Please write out only the lines from the line with "Click the Open... button" to the line with "Open Drug-Disease Contraindication", inclusive, exactly as they stand below, without the pictures.

Data for analysis
####
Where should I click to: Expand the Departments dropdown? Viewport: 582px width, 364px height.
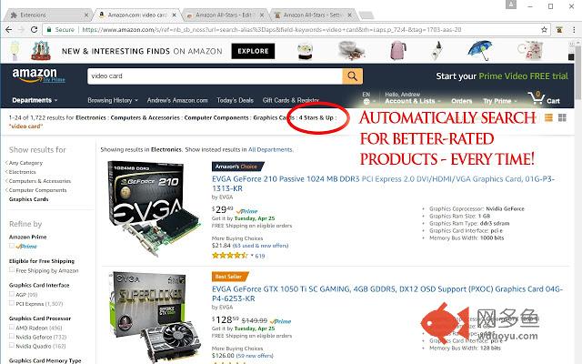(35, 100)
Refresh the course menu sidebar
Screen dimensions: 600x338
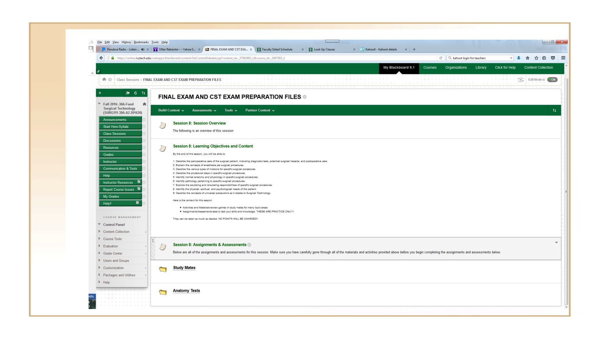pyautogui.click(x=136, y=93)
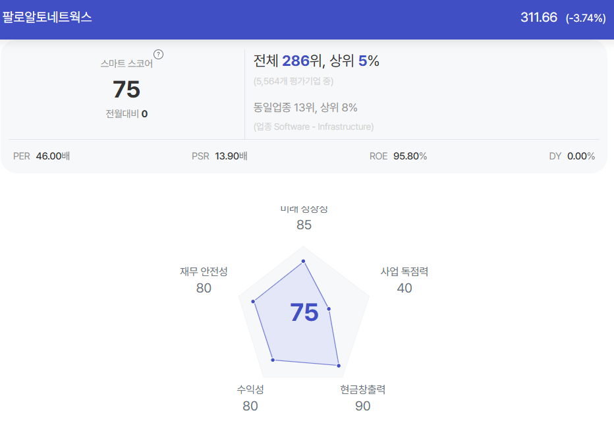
####
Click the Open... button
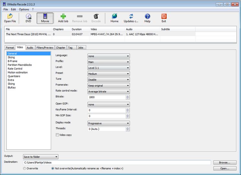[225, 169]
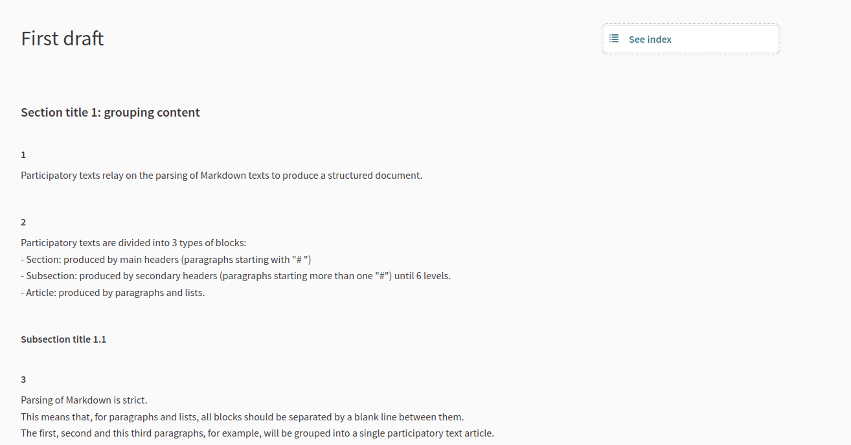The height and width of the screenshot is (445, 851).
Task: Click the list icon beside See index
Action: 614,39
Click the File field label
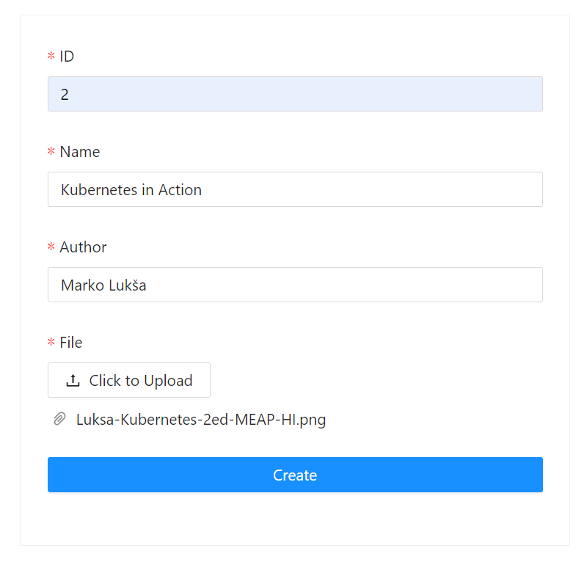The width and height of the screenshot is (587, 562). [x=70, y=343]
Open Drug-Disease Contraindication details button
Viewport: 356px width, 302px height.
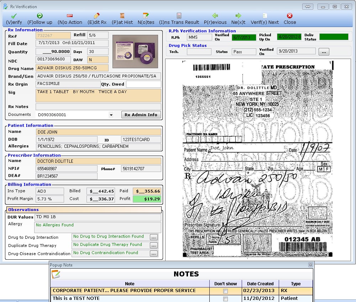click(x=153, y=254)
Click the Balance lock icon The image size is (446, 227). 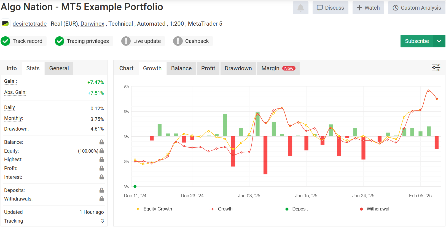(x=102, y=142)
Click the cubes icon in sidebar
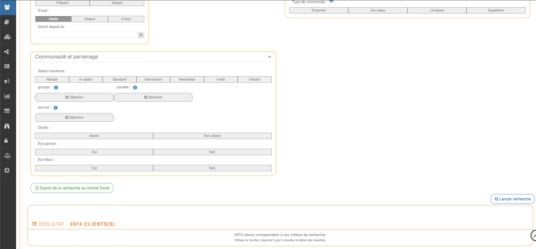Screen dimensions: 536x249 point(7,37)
####
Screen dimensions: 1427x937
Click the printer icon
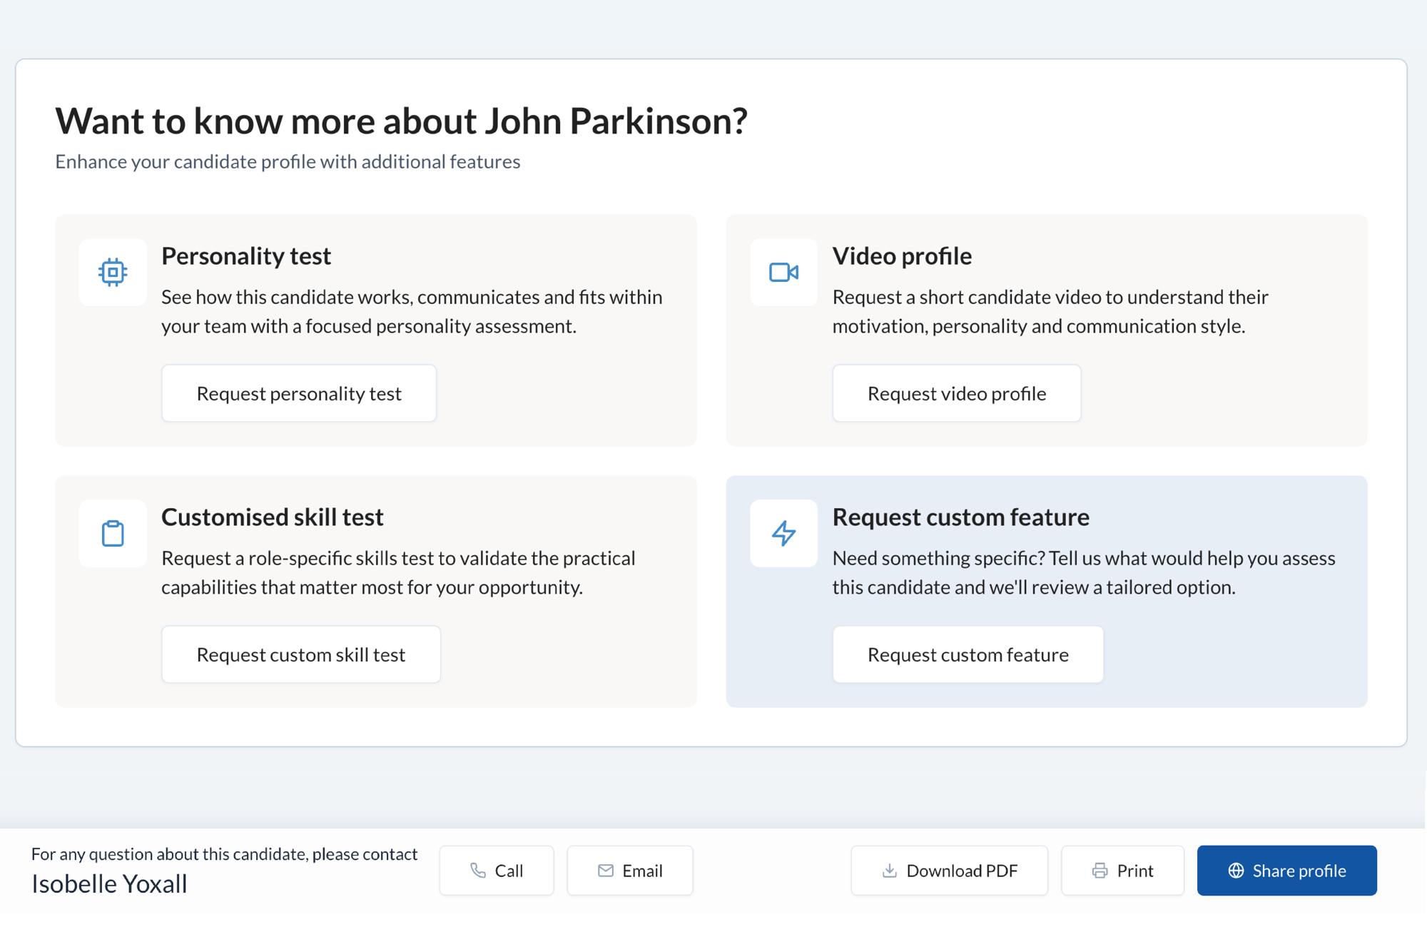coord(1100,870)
####
Answer to the problem
Click the Open... button
[225, 169]
The height and width of the screenshot is (445, 851).
Task: Click the list icon beside See index
Action: 614,39
Click the File field label
The width and height of the screenshot is (587, 562). [x=70, y=343]
Open Drug-Disease Contraindication details button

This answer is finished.